Obstruktive Ventilationsstörungen
- Definition: Durch intra- und/oder extrathorakale Einengung der Atemwege bedingte Erhöhung der Strömungswiderstände mit Verminderung der Einsekundenkapazität und des Tiffeneau-Index
- Beispiele
- Intrathorakale Atemwegsstenosen: Asthma bronchiale, COPD, Tumoren
- Extrathorakale Atemwegsstenosen: Larynxtumor, Stimmbandparese
- Befunde in der Spirometrie
- Vitalkapazität normal oder↓
- FEV1↓
- Tiffeneau-Index↓
- MEF75/50/25%: Eine Verringerung von MEF50% und MEF25% spricht für eine Obstruktion der peripheren kleinen Atemwege (z.B. bei Asthma bronchiale)
- Air Trapping: Treppenartiger Anstieg der Atemmittellage in der Spirometrie durch einen exspiratorischen Bronchiolenkollaps, der zu eingefangener Luft in den Alveolen führt (bspw. nach Pneumektomie) = relative Lungenüberblähung
Der Tiffeneau-Index ist der entscheidende Wert für obstruktive Ventilationsstörungen!
- Ergänzende Untersuchungen bei Verdacht auf eine Obstruktion
- Bronchospasmolysetest (Reversibilitätstest)
- Kurzbeschreibung: Die Untersuchung erlaubt die Unterscheidung zwischen reversibler und irreversibler Atemwegsobstruktion.

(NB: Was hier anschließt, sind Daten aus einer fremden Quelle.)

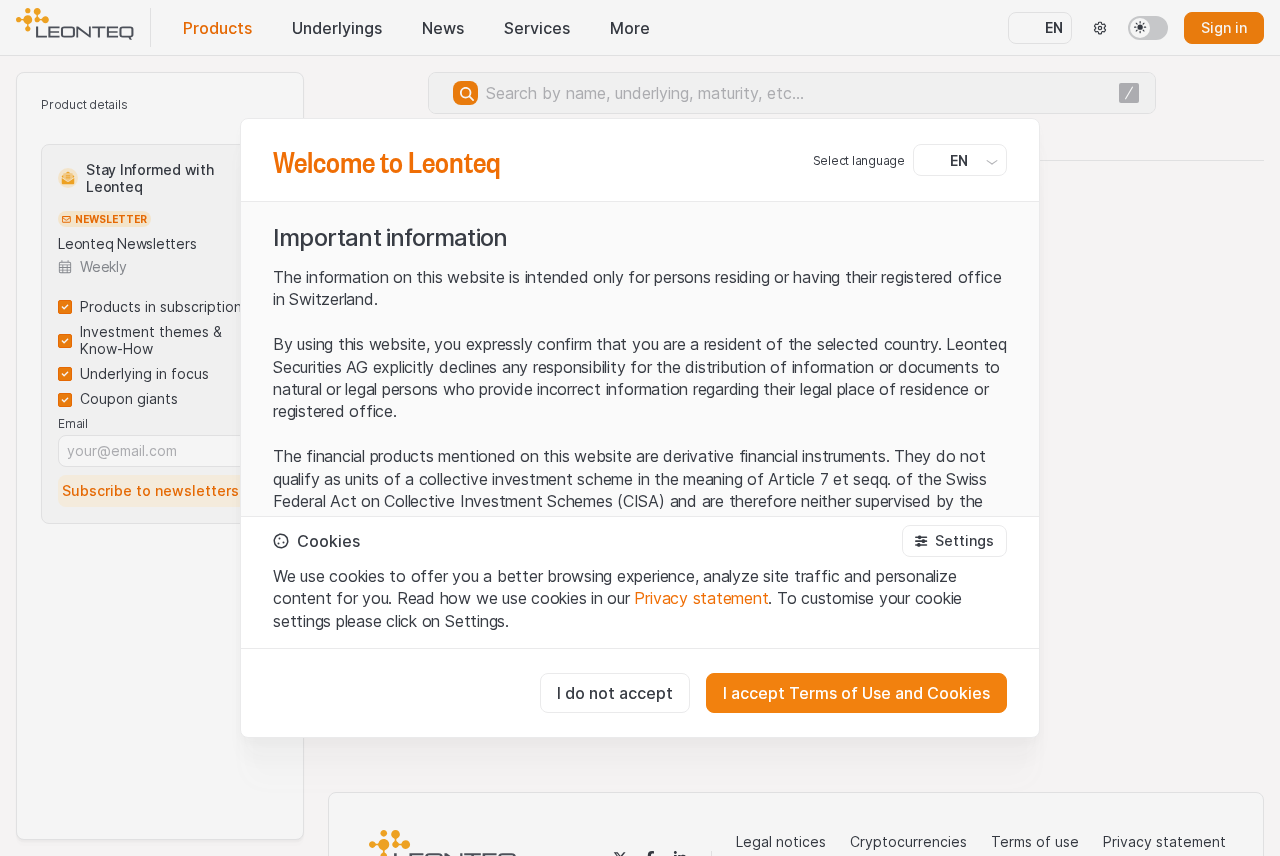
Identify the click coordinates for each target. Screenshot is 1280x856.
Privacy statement (701, 598)
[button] (954, 541)
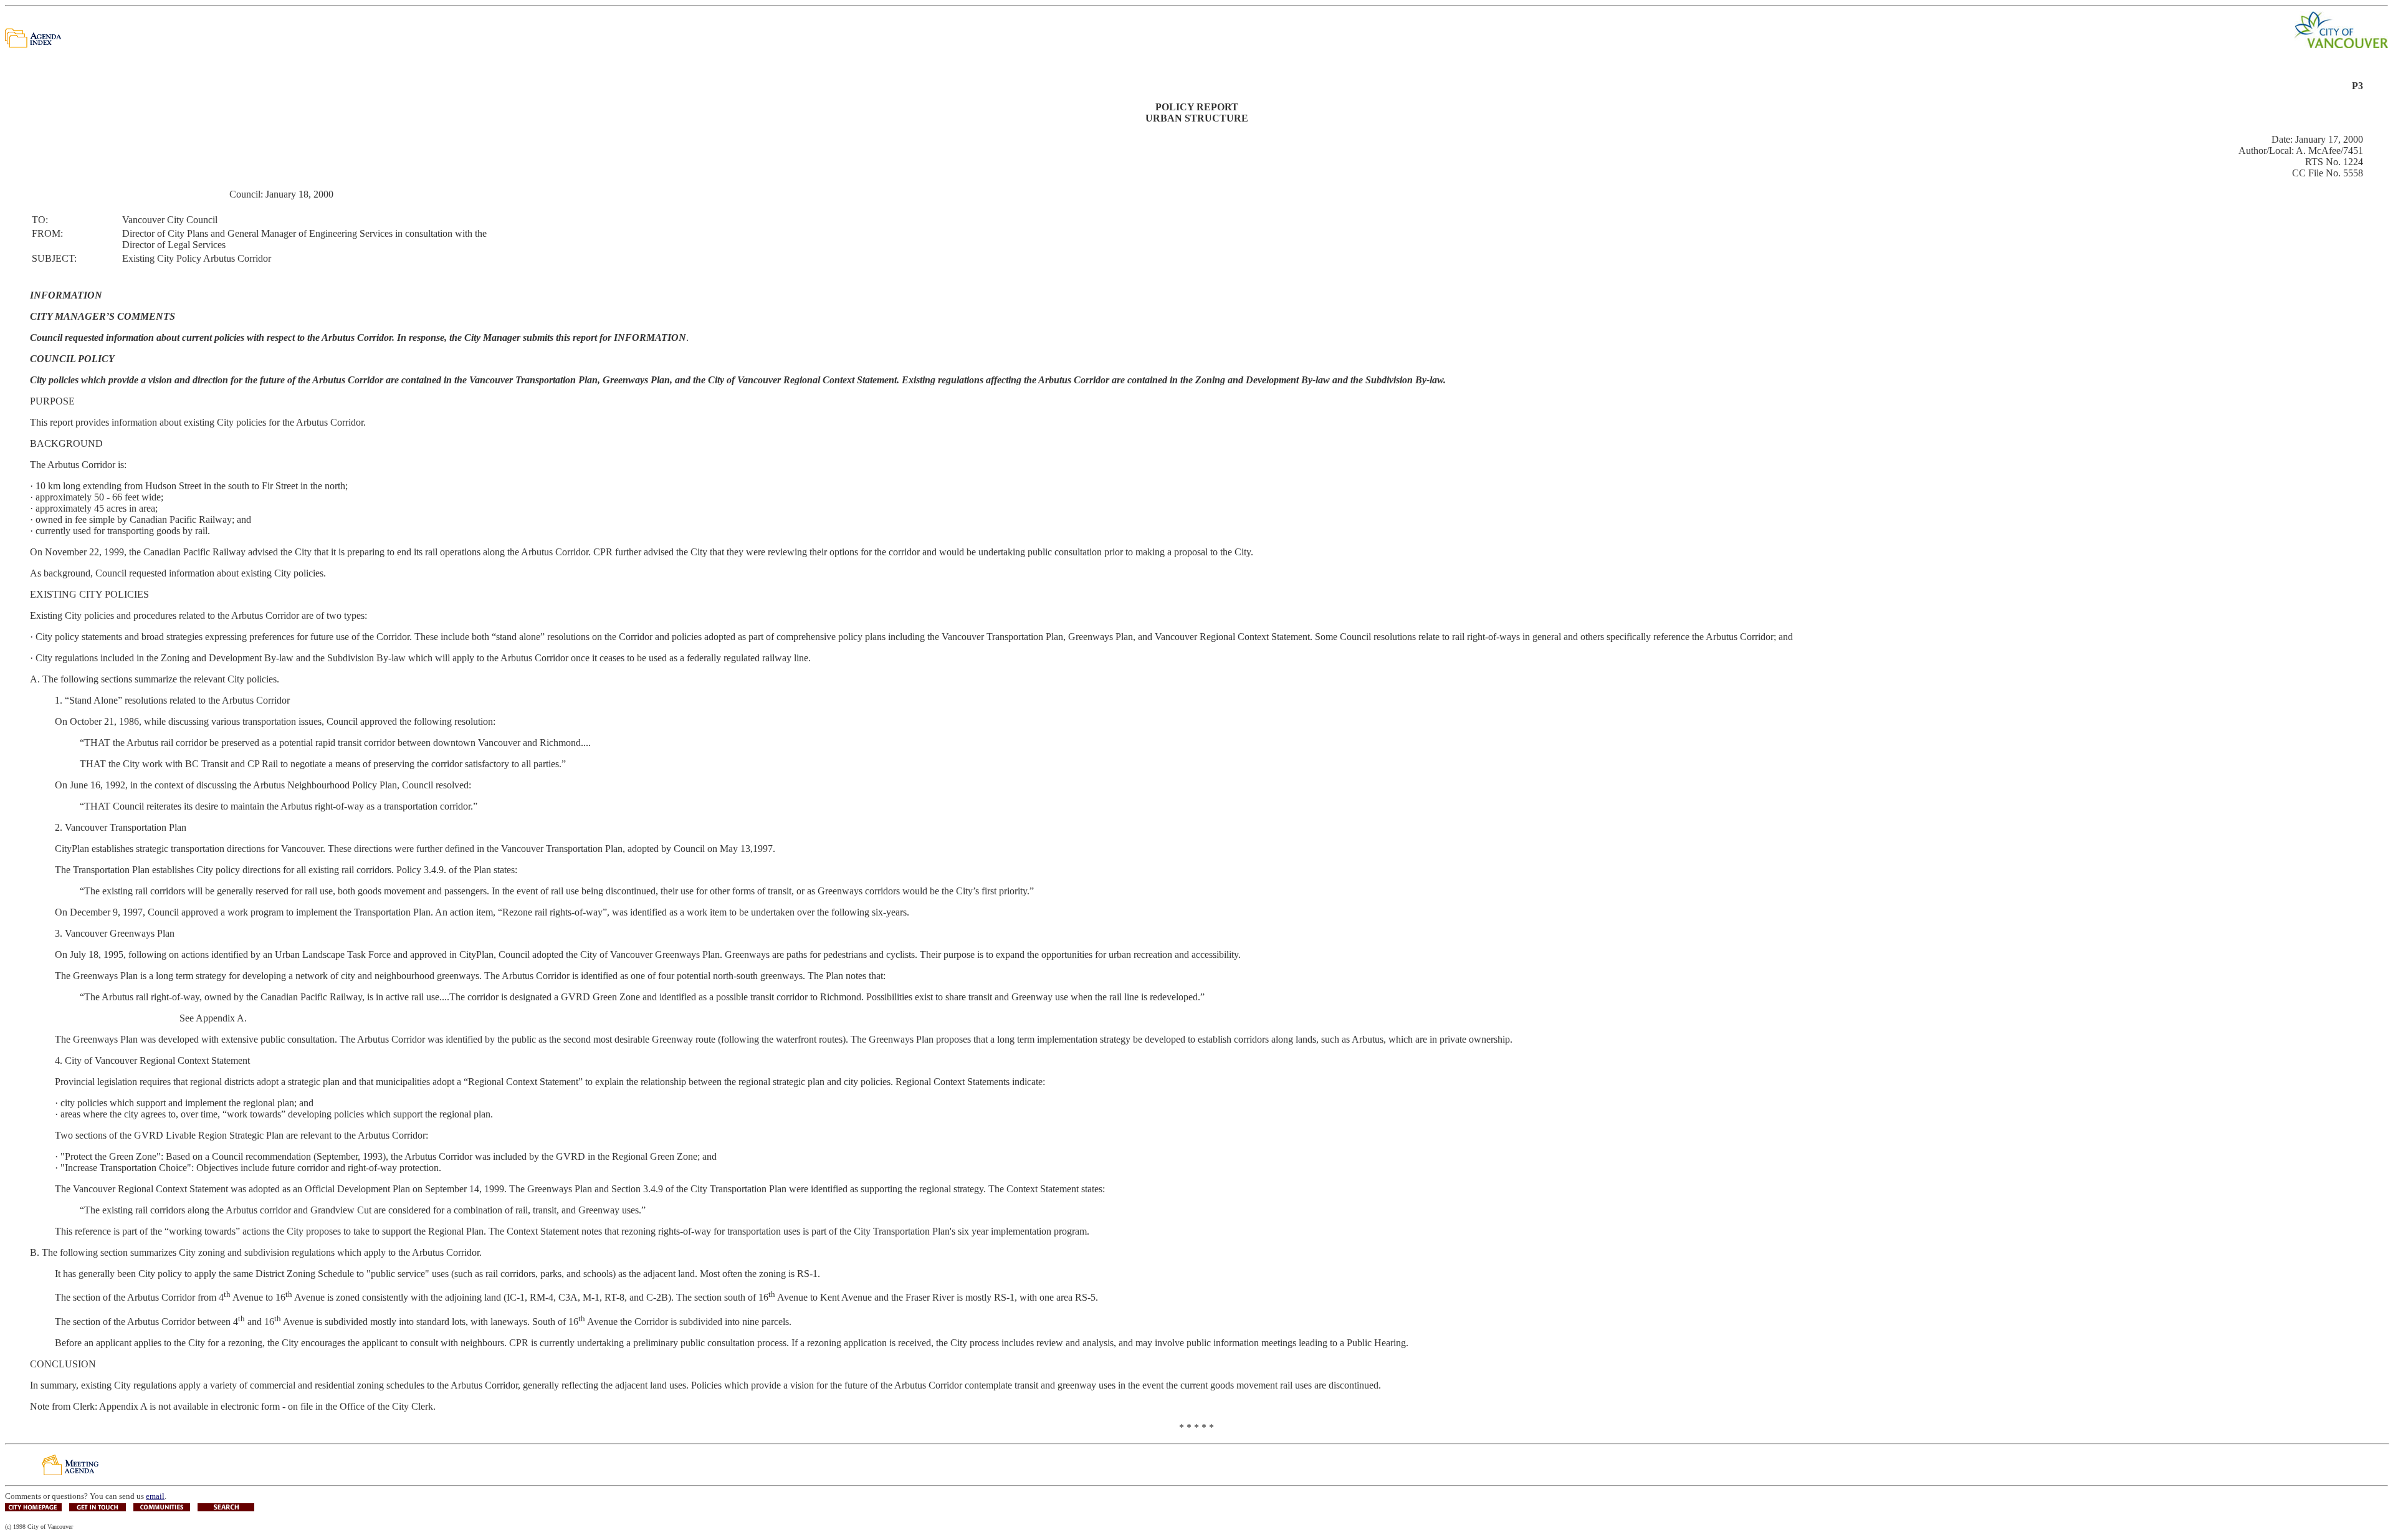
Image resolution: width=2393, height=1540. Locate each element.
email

Dabei werden 10 min vor und nach der Inhalation von schnell wirksamen Bronchodilatatoren FEV1 und der Atemwegswiderstand bestimmt.
- Interpretation: Ein Anstieg des FEV1 um 200 mL und 12% des Ausgangswertes weist auf eine reversible Atemwegsobstruktion (Asthma bronchiale) hin
- Bei Kindern kann die Spirometrie normal sein: Daher zur Beurteilung den z-Wert des FEV1 bzw. des Tiffeneau-Index nutzen!
- Methacholin-Provokationstest
- Kurzbeschreibung: Nachweis einer bronchialen Hyperreagibilität mit Obstruktion durch Applikation von Methacholin . Es wird vor und nach Applikation eine Lungenfunktionstestung durchgeführt.
- Interpretation: FEV1-Abfall ≥20% bzw. Verdopplung des spezifischen Atemwegswiderstandes (≥2,0 kPa×sec) gibt einen Hinweis auf das Vorliegen eines Asthma bronchiale
- Bronchospasmolysetest (Reversibilitätstest)
Der Methacholin-Provokationstest kann einen lebensbedrohlichen Asthmaanfall auslösen! Deshalb muss immer(!) eine Bronchodilatation im Anschluss erfolgen.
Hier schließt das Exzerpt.